Talk to finance. It’s not always that simple, but quite often it is. In my opinion, growth teams are better off when they are plugged into the company’s big picture. They should not be tinkering away in some corner focussing on meta-KPIs. In smaller operations, growth should directly report to CEOs. In larger companies, they need to discuss with both Finance and BI. It’s nice to focus on the long-term but if you miss too many quarterly sales targets, there will be no long-term. Talking to finance regularly will allow for an internalized awareness of where the company is. Are we in a growth phase? Do revenues or even active users in key-markets matter more than margins? Are we finally in the phase where margins matter more than top-line revenue?

I suppose a more sanitized way to put this is to ask what matters most to the Growth team’s internal and external customers and identifying where the sweet spot lies in terms of resource trade-offs. I like using the ease/dependency/impact method to help make these decisions.

How do you determine if an app is healthy? What KPI do you look for? 

Retention.

I like to look at Day 1 (~50%) and Day 7 (~20%) for early-stage products. And then Day 30 and Day 90 for more mature mobile products. The day 30 and day 90 benchmarks depend on the type of products. Frequency of app open. (mainly for games) Are we interesting enough for people to remember us multiple times a day? The average American user opens their phones 80 times a day. If we can’t even capture their attention 1/20th of the times, we must ask ourselves, how entertaining are we then?

Before we leave, are there any other tips you would like to give growing apps?

Understand your core-loop. I’ve crossed paths with a number of people who don’t understand what they are selling.
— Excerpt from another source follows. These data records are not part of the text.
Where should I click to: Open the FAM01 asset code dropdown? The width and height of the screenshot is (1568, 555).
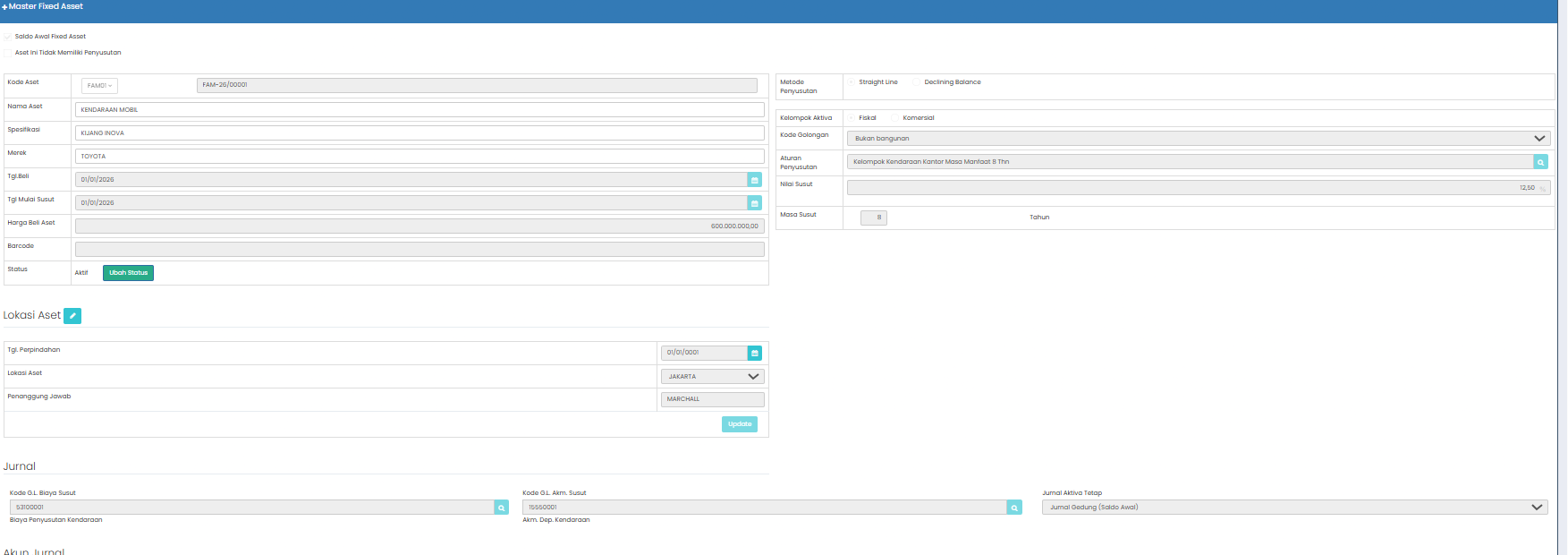coord(99,86)
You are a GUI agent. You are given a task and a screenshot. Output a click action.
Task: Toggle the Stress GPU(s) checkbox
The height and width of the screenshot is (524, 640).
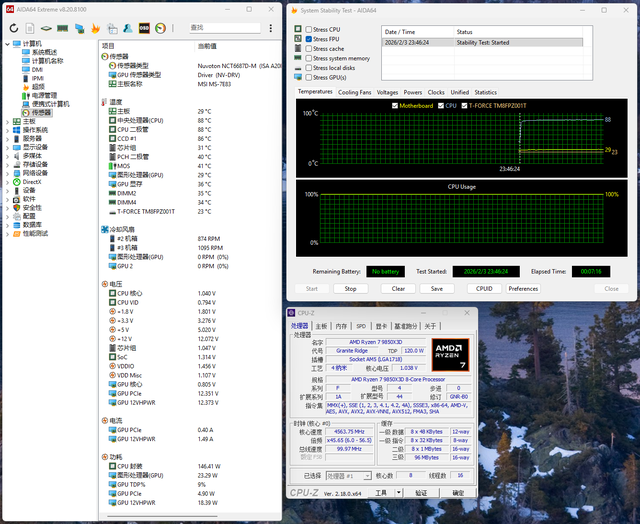point(309,76)
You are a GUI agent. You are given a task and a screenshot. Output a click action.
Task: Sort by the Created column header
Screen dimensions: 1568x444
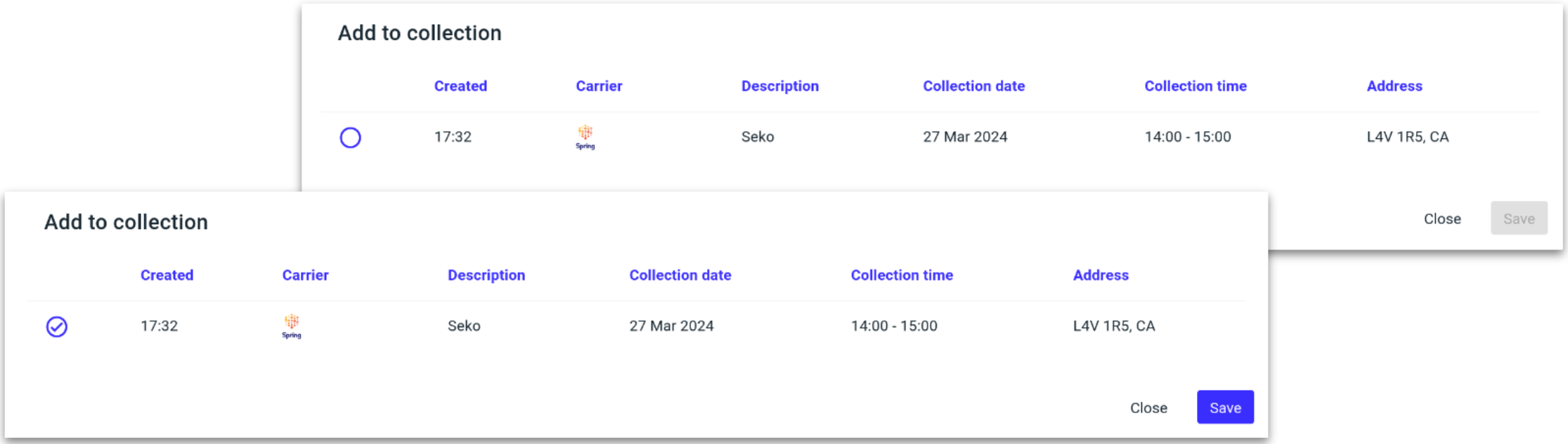167,275
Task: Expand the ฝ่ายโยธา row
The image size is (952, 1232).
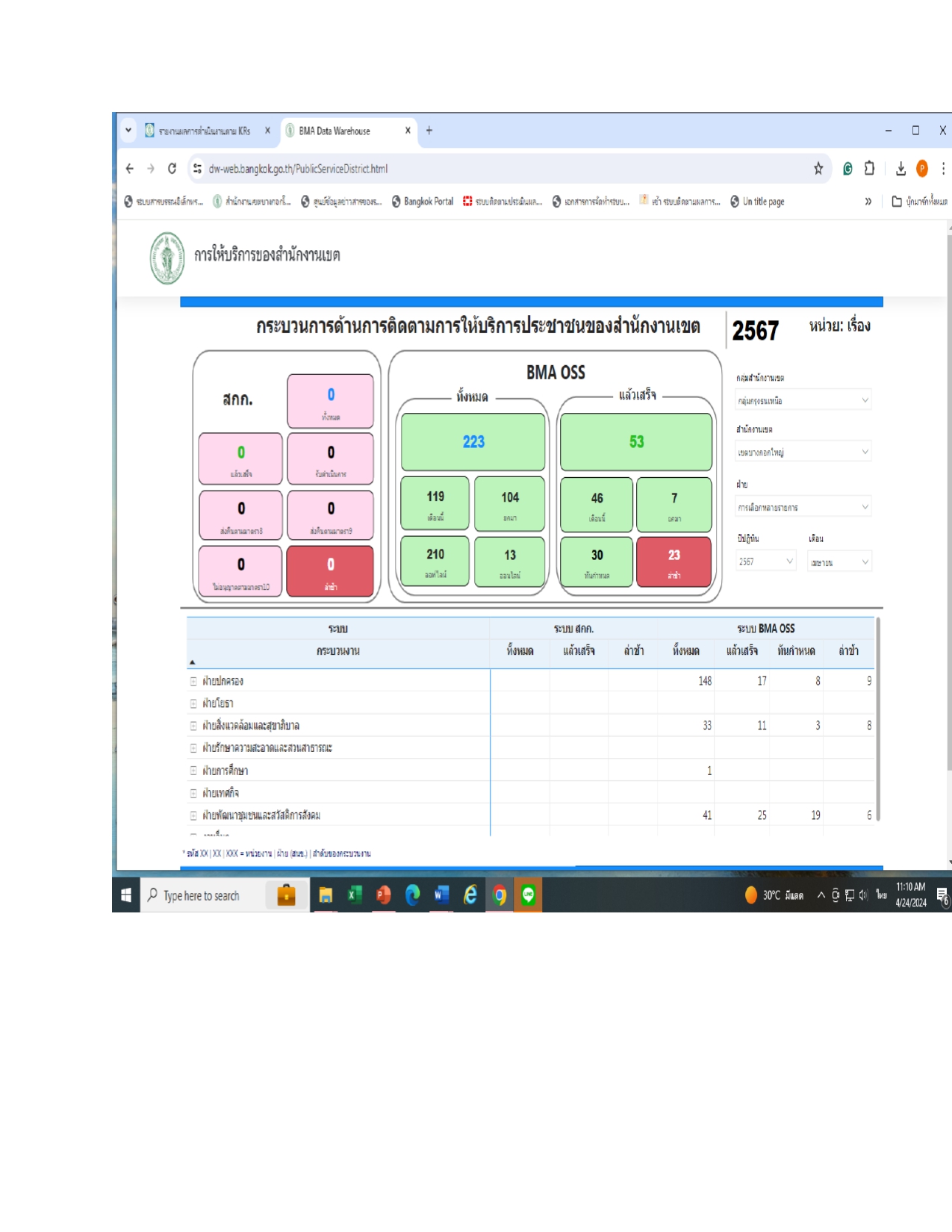Action: point(193,704)
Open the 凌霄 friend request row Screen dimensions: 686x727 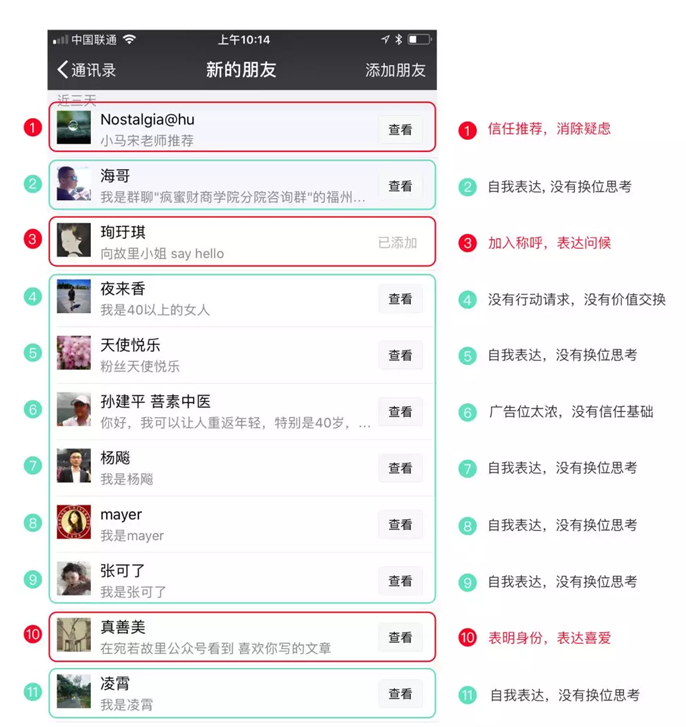pos(242,693)
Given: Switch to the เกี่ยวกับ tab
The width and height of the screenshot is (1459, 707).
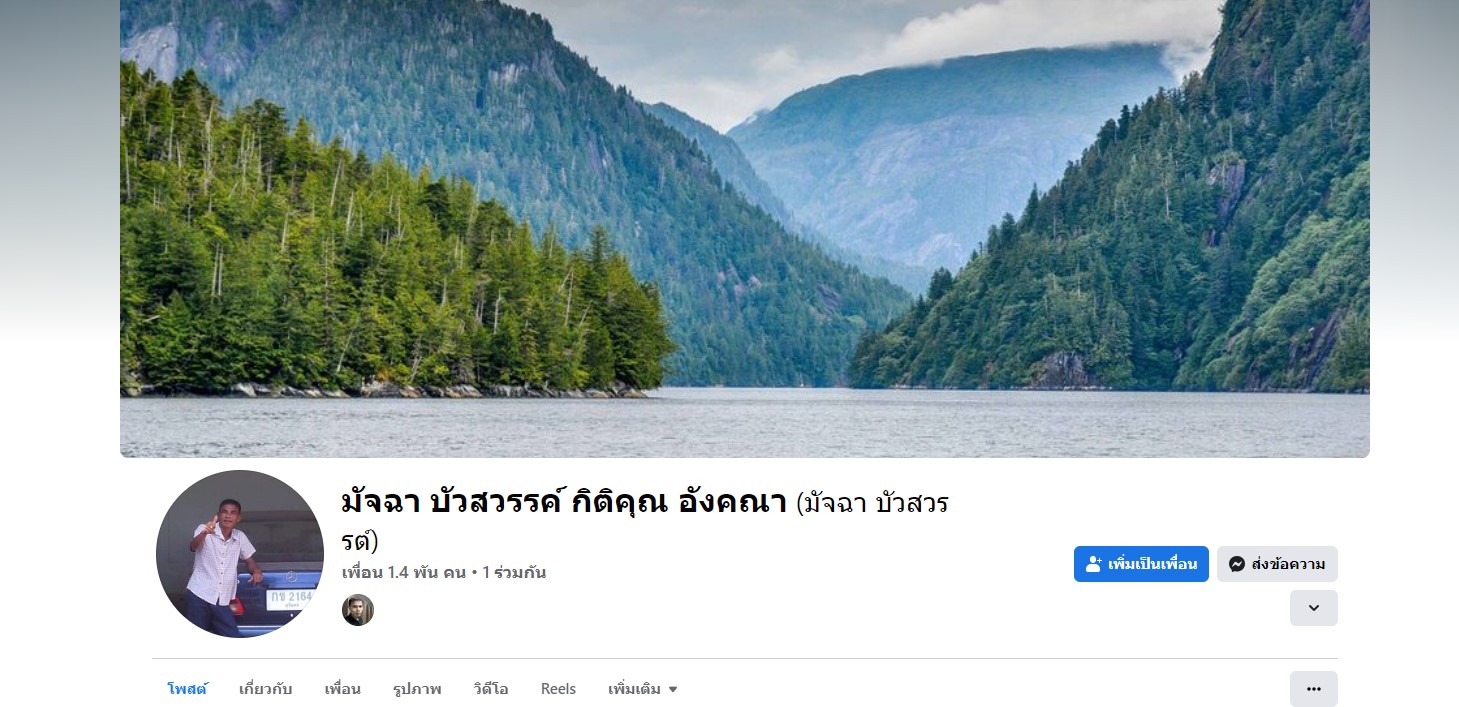Looking at the screenshot, I should pyautogui.click(x=266, y=689).
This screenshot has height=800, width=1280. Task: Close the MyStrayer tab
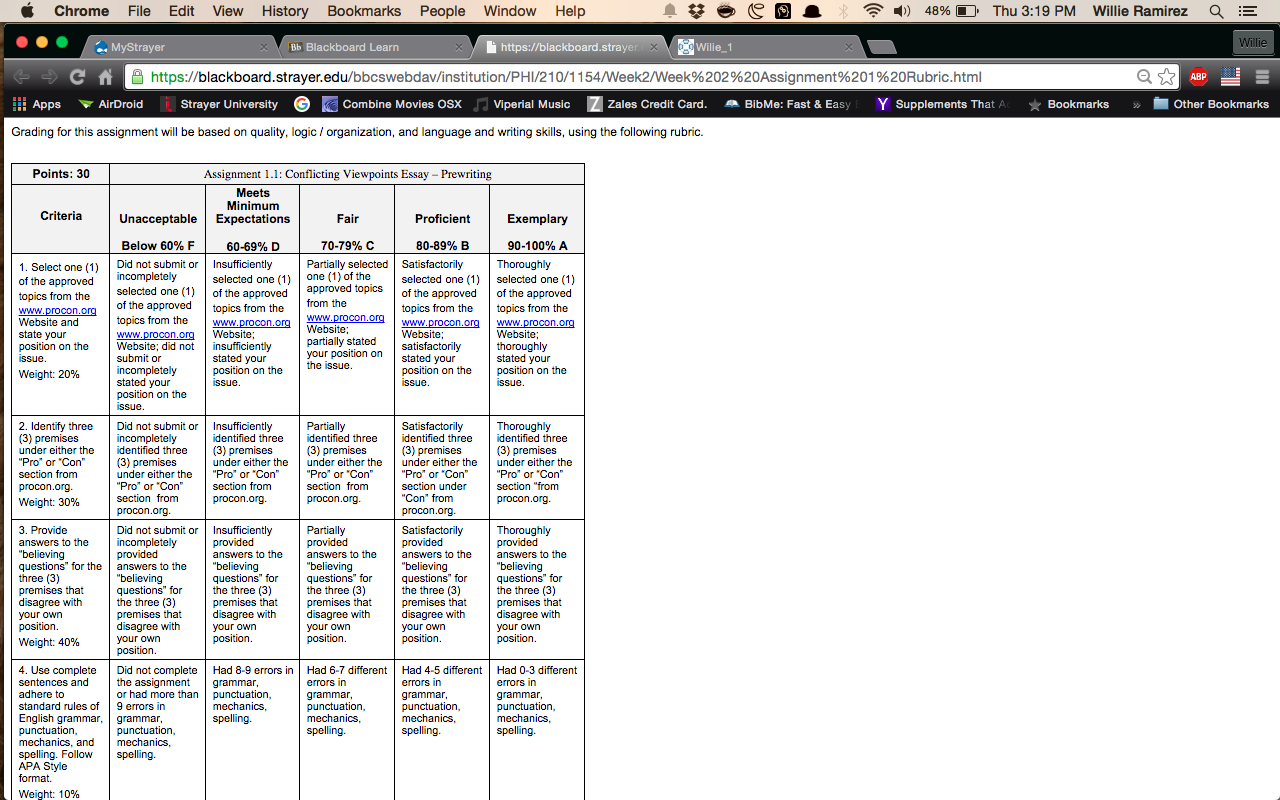click(x=264, y=47)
If you can’t rock your niche, you’re unlikely to identify your core user base.

Have your money-in money-out sheet set at semi-automatic. No matter how automated your financial sheets are, there should be data that is manually filled out; for example, a 10 word summary on your daily, weekly, monthly, quarterly stats. If your executive summary is completely automated, you will stop paying attention to early trends. Include ALL your costs.

Ask your lead designer what are your power users’ activities 4 months after instalment. If they cannot blow your mind, don’t bother projecting your LTV beyond 120 days until you get to Day 120 on your large cohorts. Once, you have reached day 120, check your ARPU curves.